Role models of greatness.

Here you will discover the back stories of kings, titans of industry, stellar athletes, giants of the entertainment field, scientists, politicians, artists and heroes – all of them gay or bisexual men. If their lives can serve as role models to young men who have been bullied or taught to think less of themselves for their sexual orientation, all the better. The sexual orientation of those featured here did not stand in the way of their achievements.

Monday, December 21, 2015

Sir Stephen Spender

London-born poet, essayist and novelist Stephen Spender (1909-1995) delayed publication of his first novel, The Temple, for fifty-nine years – until 1988, when he was seventy-nine years old. The male protagonist has same-sex encounters in pre-War Germany. In Spender’s real life experience, which included living in Germany, he had a series of affairs with men, after which he married twice* and took about renouncing his gay past.

During the course of his life he morphed from homosexual (fell in love with Tony Hyndman in 1933, the two living as a same-sex couple 1935–36) to bisexual (married Inez Maria Pearn 1936-1939) to homophobic straight man (married to Jewish concert pianist Natasha Litvin from 1941 until his death).

Above: Spender photographed with his German pal Franz Büchner in 1929.

*Spender had two children; his daughter Lizzie married Australian drag icon Dame Edna (Barrie Humphries) in 1990, and his son Matthew wrote a memoir about his family.

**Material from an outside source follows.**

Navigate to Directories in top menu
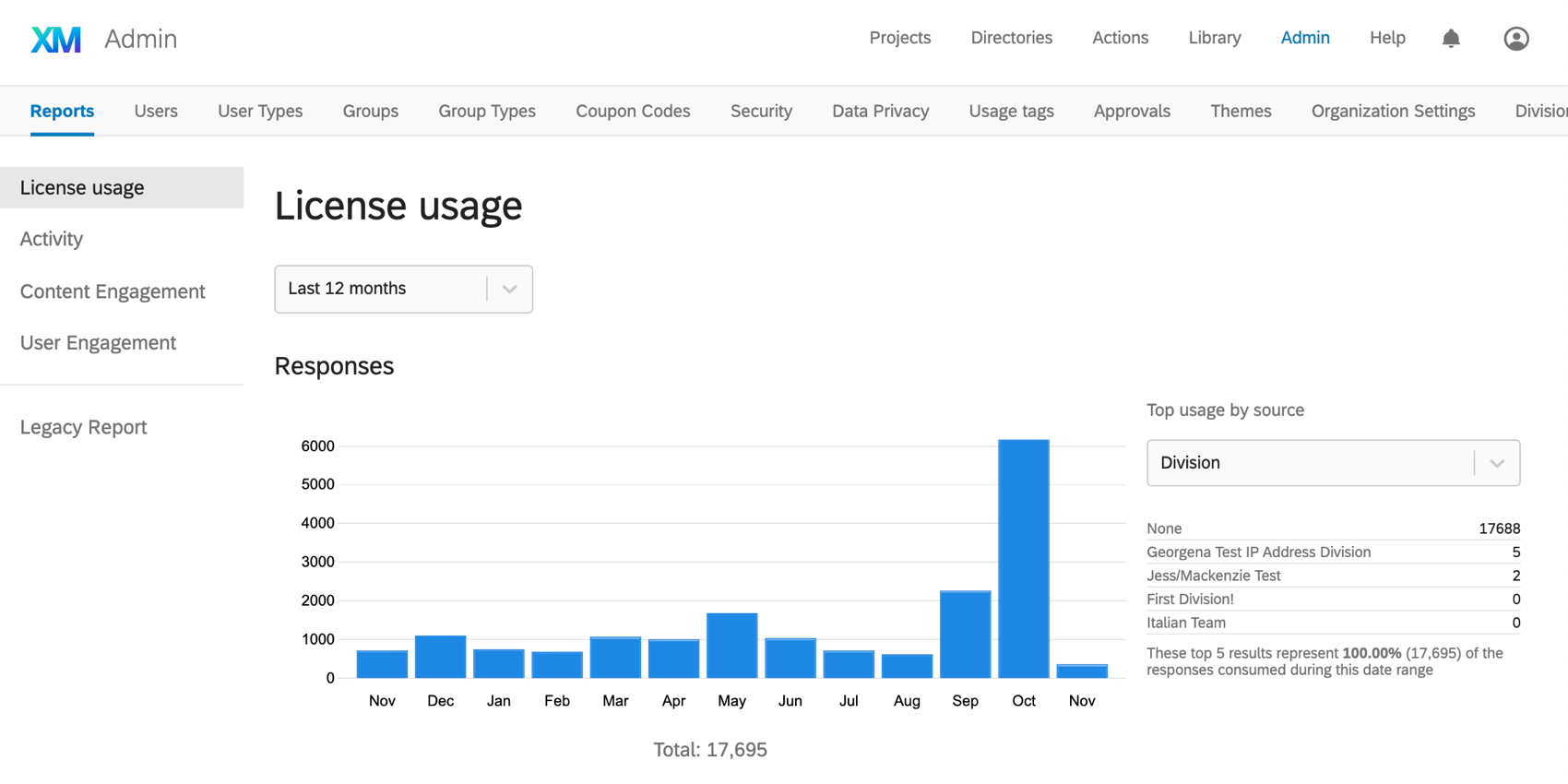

While many had written that his marriage to Natasha ended his same-sex relations, six years into their second marriage Spender was photographed semi-naked while reveling with gay icons WH Auden and Christopher Isherwood on Fire Island, an über-gay venue if ever there were one. From left: Auden, Spender, Isherwood on Fire Island, 1947.

October 2015 saw the publication of Matthew Spender’s memoir titled, “A House in St John’s Wood: In Search of My Parents”, in which Matthew described a party of intellectuals in post-WW II Paris where  Natasha, still newly married to Stephen, inquired as to the identity of an elegant young man talking to her husband. 

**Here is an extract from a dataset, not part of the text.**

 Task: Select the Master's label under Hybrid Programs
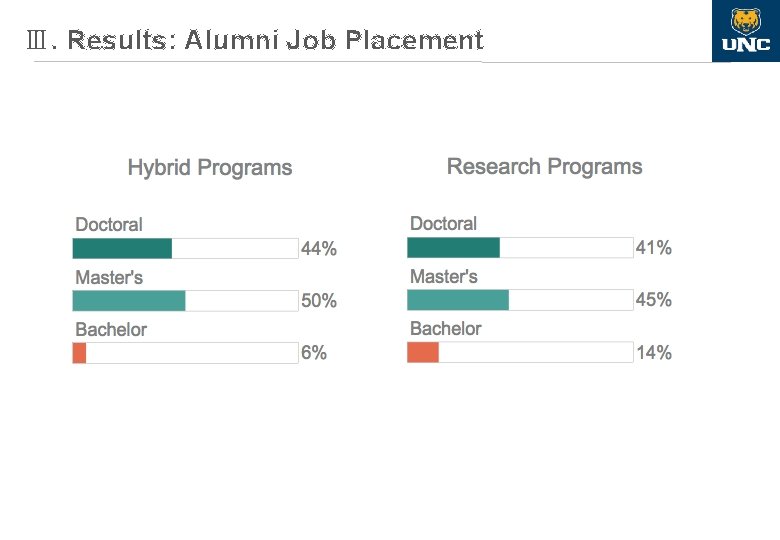coord(109,277)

"Don't you know?” the worldly Parisian replied. “That's Stephen's new lover.” Natasha promptly fainted, and a few days later she tried to throw herself off a train.

In 1955, Matthew overheard his father telling his mother he wanted to leave her and live with a new boyfriend in Japan.

In fact, Stephen Spender, who was known to cruise for young male flesh, took several male lovers,  including Tony Hyndman, Lucian Freud, WH Auden and Bryan Obst. While cruising around the Piccadilly area in London, Spender met Tony Hyndman, a former Welsh guardsman and oft-time male prostitute; their relationship lasted six years. Bryan Obst, Spender’s last-known male lover, was an American ornithologist who died from AIDS-related illness in 1991.

So keen was he to erase his gay past, however, that Sir Stephen (knighted by Queen Elizabeth in 1983) rewrote selected lines from his eighteen books of poetry. For example, he replaced “I shall always have a boy” with “I shall always have an affair” in the following poem:

Original: Whatever happens, I shall never be alone. I shall always have a boy, a railway fare, or a revolution.

Altered version: Whatever happens, I shall never be alone. I shall always have an affair, a railway fare, or a revolution.

Spender was so sensitive to being portrayed as gay that he sued David Leavitt for his novel, While England Sleeps. Spender claimed that Leavitt’s book was based on his life and charged that the gay scenes were over-the-top pornographic. They settled out of court in 1994, the year before Spender’s death.

Spender secured his place among the Oxford poets with the publication of Twenty Poems (1930). He later co-edited Horizon (1939-1941) and Encounter (1953-1967) magazines. He left his post at Encounter magazine when he learned that is was being secretly financed by the U.S. Central Intelligence Agency (CIA). In 1965 he became the first non-American citizen to serve as Poet in Residence at the Library of Congress – his successor was James Dickey. Spender was Professor of English at University College, London, from 1970 through 1977.

At a 1984 ceremony commemorating the 40th Anniversary of D-day, President Ronald Reagan quoted from Spender's poem "The Truly Great":

Gentlemen, I look at you and think of the words of Stephen Spender's poem. You are men who in your "lives fought for life... and left the vivid air signed with your honor."